The new label's first session, at Boulevard Studio on July 11, 1956, yielded matrix numbers U3236 through 3243, indicating mastering by Universal; a surviving sheet from Boulevard (for U3239 and U3240) refers to the client as "Abco". Followups by Otis Rush and Harold Burrage ensued at Boulevard in October (U3331 through 3334, shortly after the first session for Ping). A Sunnyland Slim session, in November or December, was done at Universal. Then, in a money-saving move, Toscano set up his own studio behind A. B.'s One Stop, with results varying from professional to semi-professional. And when A. B.'s One Stop moved 5 blocks to the west, the studio moved with it (Cobra Studio #2 was said to have been a converted garage.) Nearly all of his company's remaining output was cut there. Cobra went on to produce a total of 34 releases, making it much more prolific than Abco. Its subsidiary Artistic, which opened for a brief run in 1958, added 6 more. For whatever reason, none of the Abco artists would ever record for Cobra.

Cobra went out of business in 1959, and Toscano apparently exited the record business. In 1960, the former Cobra complex on West Roosevelt Road was taken over by Richard Stamz, who ran his Paso, Foxy, Dawn, and Halo levels out of the location until 1963. Eli Toscano died on September 21, 1967, when, during an effort to start his boat's motor, he fell backwards into the Fox River and drowned.

By December 1956, Joe Brown was back in the recording studio, cutting a single by the gospel group The Heavenly Kings and another by singer Earl H. Pugh. During 1957, JOB reverted to quiescence while Brown worked on various projects with Vincent "Bud" Brandom and Leonard Allen; releases would resume in 1958. What Brown was doing at JOB would not attract nearly as much attention as the big hit by Otis Rush and the high-profile records by Magic Sam, Harrold Burrage, and Buddy Guy for Toscano's company. Yet his boutique operation would significantly outlive Cobra, which quit recording by the end of 1958 and closed toward the end of 1959. None of the Abco artists would end up recording again for JOB.

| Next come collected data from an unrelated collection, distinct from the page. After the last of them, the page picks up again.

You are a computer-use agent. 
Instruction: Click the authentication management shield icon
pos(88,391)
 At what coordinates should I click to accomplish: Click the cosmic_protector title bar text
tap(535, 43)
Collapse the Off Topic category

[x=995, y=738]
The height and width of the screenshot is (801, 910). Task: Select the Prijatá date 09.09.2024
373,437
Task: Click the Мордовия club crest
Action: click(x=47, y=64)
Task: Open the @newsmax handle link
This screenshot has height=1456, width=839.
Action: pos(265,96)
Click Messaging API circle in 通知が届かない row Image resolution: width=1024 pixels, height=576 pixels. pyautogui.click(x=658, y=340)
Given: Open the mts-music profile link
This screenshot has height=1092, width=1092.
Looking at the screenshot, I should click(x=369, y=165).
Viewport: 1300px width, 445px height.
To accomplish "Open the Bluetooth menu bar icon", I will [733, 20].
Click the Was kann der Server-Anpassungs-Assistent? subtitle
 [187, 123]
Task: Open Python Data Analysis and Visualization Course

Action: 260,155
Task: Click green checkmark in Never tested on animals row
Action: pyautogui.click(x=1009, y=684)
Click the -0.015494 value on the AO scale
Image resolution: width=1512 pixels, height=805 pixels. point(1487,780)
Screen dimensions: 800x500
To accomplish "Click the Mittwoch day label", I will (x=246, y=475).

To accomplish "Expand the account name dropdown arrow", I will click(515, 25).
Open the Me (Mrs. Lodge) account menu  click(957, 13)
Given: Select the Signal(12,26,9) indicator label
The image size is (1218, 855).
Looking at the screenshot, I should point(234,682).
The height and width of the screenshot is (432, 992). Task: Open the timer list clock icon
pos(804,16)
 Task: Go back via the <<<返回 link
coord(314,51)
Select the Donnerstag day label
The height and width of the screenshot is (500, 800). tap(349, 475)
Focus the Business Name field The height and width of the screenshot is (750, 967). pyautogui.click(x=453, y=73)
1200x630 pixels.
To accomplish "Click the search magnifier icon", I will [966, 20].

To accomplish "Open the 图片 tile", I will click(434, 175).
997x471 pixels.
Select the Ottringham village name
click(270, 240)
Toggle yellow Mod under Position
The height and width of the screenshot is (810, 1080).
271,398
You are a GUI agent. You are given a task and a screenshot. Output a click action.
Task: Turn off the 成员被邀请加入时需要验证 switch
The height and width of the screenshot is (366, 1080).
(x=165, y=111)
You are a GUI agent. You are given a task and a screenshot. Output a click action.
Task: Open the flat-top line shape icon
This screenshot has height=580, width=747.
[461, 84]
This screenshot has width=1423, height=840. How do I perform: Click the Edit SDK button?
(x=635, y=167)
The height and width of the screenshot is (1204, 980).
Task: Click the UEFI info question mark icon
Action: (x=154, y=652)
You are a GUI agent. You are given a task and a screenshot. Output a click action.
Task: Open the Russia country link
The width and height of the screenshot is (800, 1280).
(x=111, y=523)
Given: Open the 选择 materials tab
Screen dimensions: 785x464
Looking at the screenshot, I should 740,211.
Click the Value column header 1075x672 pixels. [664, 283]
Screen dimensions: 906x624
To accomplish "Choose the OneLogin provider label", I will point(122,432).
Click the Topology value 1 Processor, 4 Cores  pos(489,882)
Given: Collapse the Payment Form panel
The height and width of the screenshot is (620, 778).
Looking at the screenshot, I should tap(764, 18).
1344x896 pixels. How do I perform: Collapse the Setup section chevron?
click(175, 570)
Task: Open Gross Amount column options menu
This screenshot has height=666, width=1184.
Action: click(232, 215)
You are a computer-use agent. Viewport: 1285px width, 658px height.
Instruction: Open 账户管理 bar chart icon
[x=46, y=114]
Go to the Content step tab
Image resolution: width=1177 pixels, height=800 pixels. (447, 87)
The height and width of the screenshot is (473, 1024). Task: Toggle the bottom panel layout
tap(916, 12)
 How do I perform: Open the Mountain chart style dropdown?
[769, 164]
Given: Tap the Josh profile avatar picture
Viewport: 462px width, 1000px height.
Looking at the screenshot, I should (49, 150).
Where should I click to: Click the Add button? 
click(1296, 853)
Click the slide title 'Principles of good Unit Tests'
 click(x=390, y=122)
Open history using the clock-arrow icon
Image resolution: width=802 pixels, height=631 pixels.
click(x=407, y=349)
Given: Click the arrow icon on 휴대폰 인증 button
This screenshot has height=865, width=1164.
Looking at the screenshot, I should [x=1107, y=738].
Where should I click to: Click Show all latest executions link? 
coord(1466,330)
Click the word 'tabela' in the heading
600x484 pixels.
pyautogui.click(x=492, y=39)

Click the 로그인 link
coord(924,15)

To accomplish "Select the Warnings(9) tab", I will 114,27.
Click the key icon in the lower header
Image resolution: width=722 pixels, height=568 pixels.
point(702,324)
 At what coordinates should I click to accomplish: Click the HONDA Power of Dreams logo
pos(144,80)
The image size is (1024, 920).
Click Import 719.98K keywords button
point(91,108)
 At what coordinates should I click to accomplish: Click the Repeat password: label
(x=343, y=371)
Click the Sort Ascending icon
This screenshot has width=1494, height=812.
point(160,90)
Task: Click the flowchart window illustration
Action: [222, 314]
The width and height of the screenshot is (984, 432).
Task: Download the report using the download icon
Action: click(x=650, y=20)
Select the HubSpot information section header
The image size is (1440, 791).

Ted Daniels produced The Calvaes' two sessions for Cobra, made one session in 1958 for Checker with a new Calvaes lineup, then went on to produce sessions for small Chicago labels such as C. J. and Bea & Baby. During the 1960s, he was active with Chess, mpac! and One-derful.


Our thanks to Dan Ferone of Chicago Home of Beverly Records for photos of some rare Abco 78s—and for encouraging us to add an Abco page. Our thanks also to Scott Dirks for the first photo we have seen of Freddie Hall, along with identifications provided by Dave Myers.

The label's entire newly recorded output (16 tracks) was reissued in the 1990s on Wolf 120.298, a CD logically titled Abco Records. Ted Daniels assisted with the project, and Ron Bartolucci's liner notes contain many valuable details, though they are inaccurate in other respects: Abco is said to have opened in April 1956, and to have used Eli Toscano's home-built studio (a notion disproven by one listen to any Abco in a decent state of preservation). The Complete Cobra Singles, 4 CDs on P-Vine PCD 18528/31, was released in 2008. It presents all of the released sides on Cobra and Artistic, and includes all of the newly recorded Abco sides for good measure. The set, unfortunately, quickly went out of print in Japan and has been nearly impossible to obtain anywhere else.